Every time Vleeptron postst something about an astronomical sensation it is pissing cats and dogs outside. Like right now.
Great. Just bloody great.

I live in the country, no sky scrapers, almost zero light emission. I could watch this stuff from the balcony with a cup of warm coffee and good Zeiss binoculars. I coud step outside and have view of the full night sky while standing on a farm field.
But no, it has to be another rainy night. Oh bloody well.

Which reminds me of the lad who travelled to India to witness the first Venus Transition. Took him ages to get there and set up his equipment. When the day of calculation came there were clouds in the sky, but not constantly blocking the view. Just in the few minutes of the observation of course.

Vleeptron Dude said...

Vleeptron controls the phenomena of Outer Space.

Earth Weather is the responsibility of Al Gore. I'll try to find his e-mail addie.
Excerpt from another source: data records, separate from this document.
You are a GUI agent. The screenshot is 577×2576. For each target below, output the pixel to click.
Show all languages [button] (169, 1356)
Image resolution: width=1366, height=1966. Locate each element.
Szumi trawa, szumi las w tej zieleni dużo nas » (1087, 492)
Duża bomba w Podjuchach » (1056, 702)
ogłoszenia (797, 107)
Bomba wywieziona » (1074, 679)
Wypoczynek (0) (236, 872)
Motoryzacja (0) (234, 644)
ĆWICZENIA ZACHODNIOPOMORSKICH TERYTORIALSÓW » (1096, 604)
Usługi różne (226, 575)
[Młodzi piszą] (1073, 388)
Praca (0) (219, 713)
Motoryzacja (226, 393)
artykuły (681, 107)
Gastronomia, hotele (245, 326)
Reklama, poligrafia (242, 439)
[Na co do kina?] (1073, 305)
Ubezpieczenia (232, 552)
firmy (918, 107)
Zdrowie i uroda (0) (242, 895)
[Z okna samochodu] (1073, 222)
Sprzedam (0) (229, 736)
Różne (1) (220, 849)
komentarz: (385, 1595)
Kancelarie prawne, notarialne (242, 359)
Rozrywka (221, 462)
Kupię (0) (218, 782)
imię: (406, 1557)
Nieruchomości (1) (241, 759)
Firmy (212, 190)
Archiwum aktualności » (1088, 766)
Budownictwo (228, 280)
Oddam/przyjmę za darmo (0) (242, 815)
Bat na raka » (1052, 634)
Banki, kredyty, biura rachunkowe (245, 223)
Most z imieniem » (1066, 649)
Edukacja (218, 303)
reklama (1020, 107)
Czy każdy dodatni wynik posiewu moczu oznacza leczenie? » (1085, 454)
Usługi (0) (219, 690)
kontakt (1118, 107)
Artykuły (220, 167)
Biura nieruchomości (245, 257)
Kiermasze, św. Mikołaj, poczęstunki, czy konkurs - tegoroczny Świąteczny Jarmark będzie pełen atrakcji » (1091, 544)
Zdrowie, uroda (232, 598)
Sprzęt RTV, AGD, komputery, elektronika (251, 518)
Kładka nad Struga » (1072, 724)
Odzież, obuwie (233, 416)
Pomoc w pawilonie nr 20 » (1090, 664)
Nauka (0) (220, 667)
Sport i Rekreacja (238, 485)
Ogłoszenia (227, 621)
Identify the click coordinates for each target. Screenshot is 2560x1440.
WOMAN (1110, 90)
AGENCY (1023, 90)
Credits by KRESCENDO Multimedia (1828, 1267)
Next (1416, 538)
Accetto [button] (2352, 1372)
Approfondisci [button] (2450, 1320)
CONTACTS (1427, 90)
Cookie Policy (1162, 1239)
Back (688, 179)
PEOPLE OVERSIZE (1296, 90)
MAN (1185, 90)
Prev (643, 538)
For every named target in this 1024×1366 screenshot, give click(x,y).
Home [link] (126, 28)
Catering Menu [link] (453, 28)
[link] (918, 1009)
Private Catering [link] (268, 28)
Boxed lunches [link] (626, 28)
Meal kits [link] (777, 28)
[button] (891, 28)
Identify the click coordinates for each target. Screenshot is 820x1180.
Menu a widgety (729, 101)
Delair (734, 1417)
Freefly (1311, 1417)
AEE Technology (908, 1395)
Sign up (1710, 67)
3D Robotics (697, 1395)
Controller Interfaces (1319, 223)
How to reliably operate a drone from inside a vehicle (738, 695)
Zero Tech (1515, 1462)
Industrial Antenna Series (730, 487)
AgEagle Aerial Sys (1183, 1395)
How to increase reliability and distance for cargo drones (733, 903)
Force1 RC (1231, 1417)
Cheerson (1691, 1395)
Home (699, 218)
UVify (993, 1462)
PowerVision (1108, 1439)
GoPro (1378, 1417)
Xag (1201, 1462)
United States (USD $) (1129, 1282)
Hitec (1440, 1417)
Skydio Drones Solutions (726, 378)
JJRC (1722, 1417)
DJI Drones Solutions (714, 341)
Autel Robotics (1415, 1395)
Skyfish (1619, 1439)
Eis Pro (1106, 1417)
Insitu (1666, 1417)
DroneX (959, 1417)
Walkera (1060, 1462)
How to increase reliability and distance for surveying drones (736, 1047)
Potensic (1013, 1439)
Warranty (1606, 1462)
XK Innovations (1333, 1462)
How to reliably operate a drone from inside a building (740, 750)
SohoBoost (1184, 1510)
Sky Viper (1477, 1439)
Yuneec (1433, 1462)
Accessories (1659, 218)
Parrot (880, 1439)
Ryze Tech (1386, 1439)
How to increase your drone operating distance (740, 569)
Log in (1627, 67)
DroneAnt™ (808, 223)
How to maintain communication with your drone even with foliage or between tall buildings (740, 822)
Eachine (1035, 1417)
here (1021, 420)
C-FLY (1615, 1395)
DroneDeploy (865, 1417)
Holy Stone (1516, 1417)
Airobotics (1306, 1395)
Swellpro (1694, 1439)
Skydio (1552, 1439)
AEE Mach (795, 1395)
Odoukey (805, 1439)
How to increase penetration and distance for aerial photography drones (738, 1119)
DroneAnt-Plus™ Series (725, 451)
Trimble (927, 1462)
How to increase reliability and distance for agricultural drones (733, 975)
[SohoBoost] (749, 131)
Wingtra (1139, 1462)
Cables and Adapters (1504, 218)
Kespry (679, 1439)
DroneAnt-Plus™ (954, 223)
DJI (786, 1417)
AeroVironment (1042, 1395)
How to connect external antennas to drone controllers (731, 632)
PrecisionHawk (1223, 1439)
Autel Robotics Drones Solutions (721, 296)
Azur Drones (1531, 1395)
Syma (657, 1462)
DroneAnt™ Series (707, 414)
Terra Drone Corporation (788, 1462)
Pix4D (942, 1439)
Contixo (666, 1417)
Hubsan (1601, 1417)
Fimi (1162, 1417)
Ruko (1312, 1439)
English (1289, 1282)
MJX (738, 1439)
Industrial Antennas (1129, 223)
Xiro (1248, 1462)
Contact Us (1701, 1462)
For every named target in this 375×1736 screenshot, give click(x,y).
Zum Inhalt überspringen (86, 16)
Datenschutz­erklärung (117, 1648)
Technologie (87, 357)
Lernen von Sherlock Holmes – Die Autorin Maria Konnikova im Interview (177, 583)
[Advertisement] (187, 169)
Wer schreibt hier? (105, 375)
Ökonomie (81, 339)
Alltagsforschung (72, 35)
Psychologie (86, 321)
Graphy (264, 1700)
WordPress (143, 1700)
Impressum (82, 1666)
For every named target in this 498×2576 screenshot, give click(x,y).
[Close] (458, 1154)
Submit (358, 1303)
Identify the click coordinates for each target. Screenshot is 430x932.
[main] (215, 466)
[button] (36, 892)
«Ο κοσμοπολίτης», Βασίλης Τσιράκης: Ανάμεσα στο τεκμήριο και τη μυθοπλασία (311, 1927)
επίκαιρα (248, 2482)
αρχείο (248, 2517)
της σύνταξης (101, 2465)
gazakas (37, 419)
The thing about binoculars, telescopes and comets ... a good comet, head to tail, occupies such a wide field of the sky that if you try to look at it with a $2000 fancy-schmantzy telescope, it's like looking at the Mona Lisa's left nostril. The Zeiss binocs are way best for this sort of thing.

This is 2nd best or 3rd best, but when there's bad weather but something interesting in the sky, we can all see good images on the Web or (like eclipses) TV.

They couldn't do that 100 years ago. So Modern Times are better than Old Times.

Vleeptron Dude said...

Oooooh that's gorgeous! Time lapse of the Comet speeding toward Earth!

Will a king die? Will a prince be born? Will someone win a great victory in battle? (Will someone lose?)